Every day it is apparent that the economic and social strength of our area is linked to literacy. We share information, advocate for each other and support each other because we can communicate by reading, writing and speaking.
Our community is a vibrant one because literacy enables us to connect to one another.
Imagine if you could not interact at this level. Imagine if you could not read a bus schedule, or a doctor's instructions. Imagine if you could not help your child with their homework, or even speak English well enough to talk to their teacher.
Unfortunately we have neighbors for whom this is a daily reality. By 2009 estimates, about 10 percent of Whatcom County adults lacked basic prose literacy. That means more than 20,000 adults in our community could not read this article.
The damages we see from illiteracy are enormous. Nationally, low literacy costs $73 million a year in direct health care expenses; three out of four food-stamp recipients perform at the lowest literacy levels. Even illiteracy and crime are closely related: 70 percent of inmates cannot read above a fourth-grade level.
While the impacts of illiteracy run deep, this is one problem that has a solution: education. People can be taught how to read and write English, do math and use a computer. Even adults who have had minimal schooling can master these skills. Since its founding in 1978, the Whatcom Literacy Council has addressed these problems by providing free tutoring, classes and learning resources for adults who want to improve their basic literacy skills. Our approach is flexible and customized, catering to a group primarily made up of working people who have families, many who find it challenging to be in an average classroom during the day.
When people work with the Literacy Council they identify goals they wish to work towards, and our staff and trained volunteers focus on those goals when they create a learning plan. Many goals are related to employment, because the correlation between improved literacy and increased earning potential is high. Other goals include reading to their children, or getting a drivers' license. Many hope to pass the high school equivalency exam, or get their citizenship.
Because illiteracy is a problem that affects our entire community, the Whatcom Literacy Council partners closely with other area adult basic education providers, including Whatcom Community College, Goodwill, the Whatcom County Library System, the Bellingham Public Library, and Bellingham Technical College.
Resources are often shared, and staff communicate and collaborate regarding classes and curriculum. An example of this partnership is highlighted by the recent move of Whatcom Literacy Council's main office to Bellingham Technical College, where we now rent a suite of offices in Building A. We are able to take advantage of resources such as classrooms and computers when they are not in use by the college, serving our learners better.
The Whatcom Literacy Council also partners with many local businesses. Companies such as LOGOS Bible Software and Alcoa often provide sponsorships and encourage their employees to support us because their money stays right here in Whatcom County.

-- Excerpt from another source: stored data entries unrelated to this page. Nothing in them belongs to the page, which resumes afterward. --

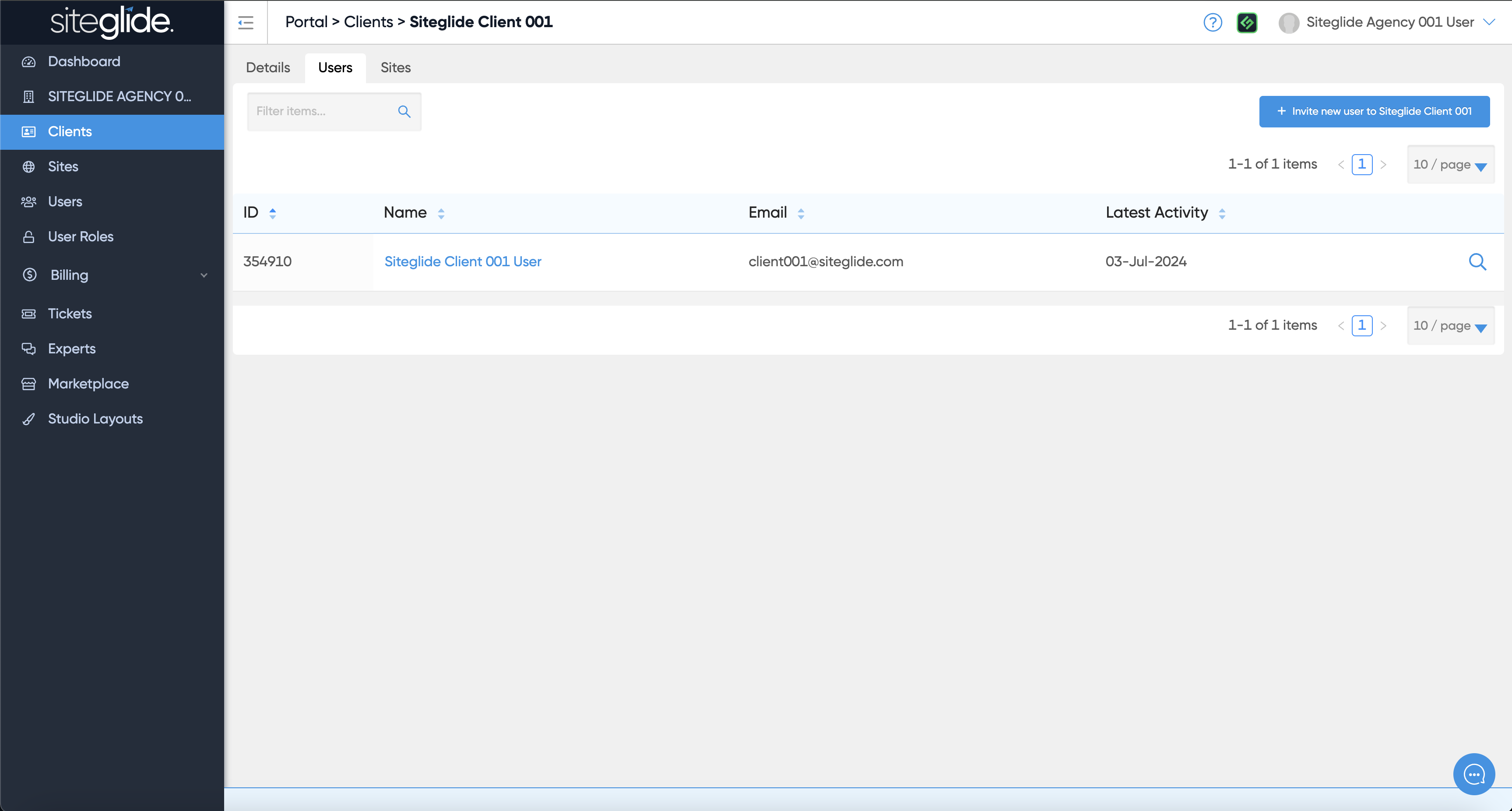Screen dimensions: 1512x811
Task: Open top 10 / page dropdown
Action: coord(1450,164)
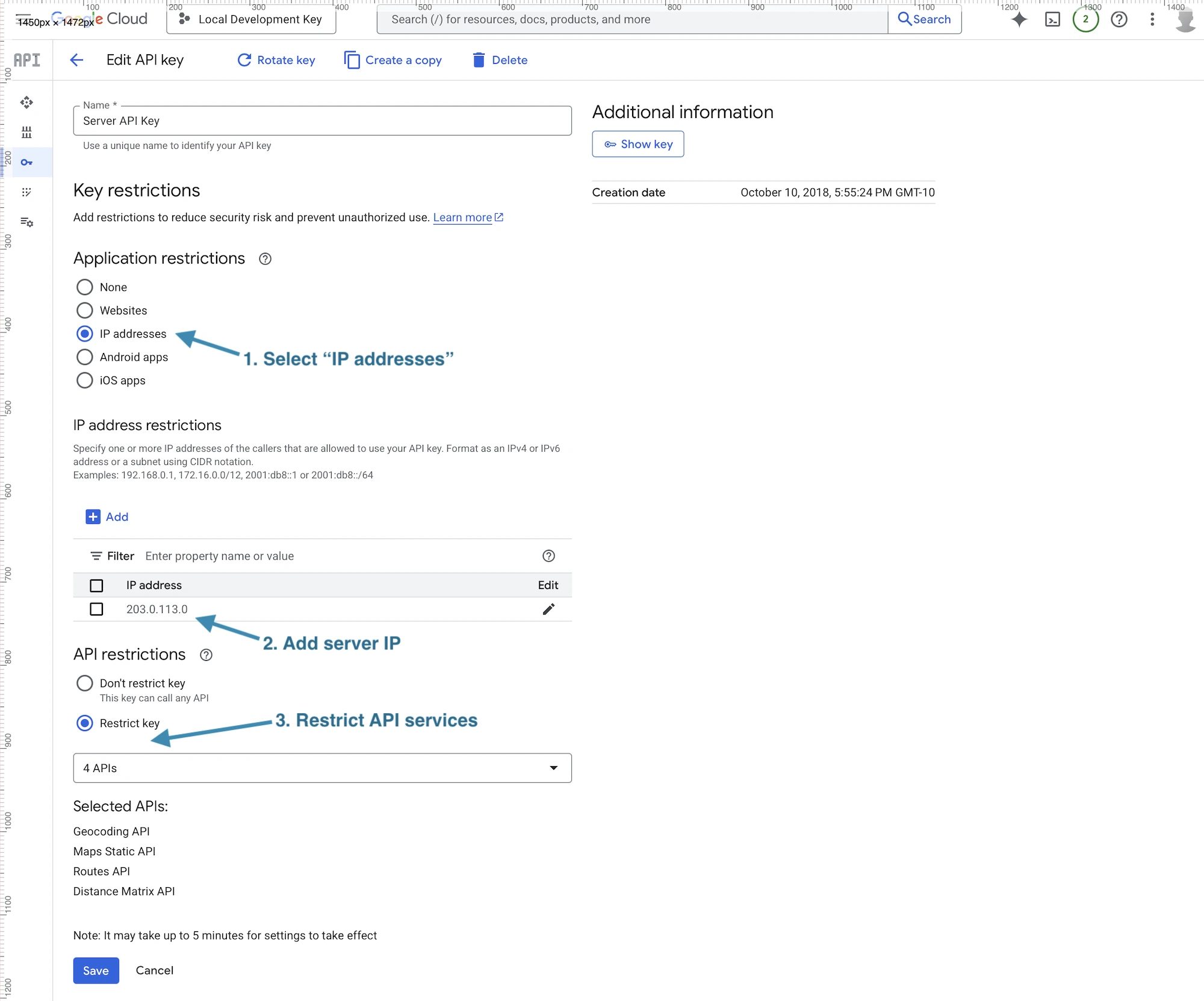This screenshot has height=1001, width=1204.
Task: Click pencil icon to edit 203.0.113.0
Action: 548,609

One way that people help is by volunteering. The Whatcom Literacy Council trains and works with more than 60 volunteers each year, and these people are critical to the success of the organization. All volunteer tutors receive 8 hours of proliteracy training, are paired with learners who they are most likely to be compatible with, and are given ongoing support from staff.
It might surprise people that the need for literacy tutoring is so great. Demand for our services has grown steadily during the past 10 years, and the Whatcom Literacy Council typically has a waiting list of more than 20 learners waiting for tutors.
On Sept. 18 we will be having an open house from 5 p.m. to 6 p.m. at the Bellingham Public Library where we invite you to come learn more about how you can become a Whatcom Literacy Council volunteer. Change a life -- become a tutor!
Adults with improved literacy skills earn more money, raise healthy families, vote and give back to their communities in countless ways. Our community is a healthier one when a greater number of adults achieve the self sufficiency that better literacy skills support.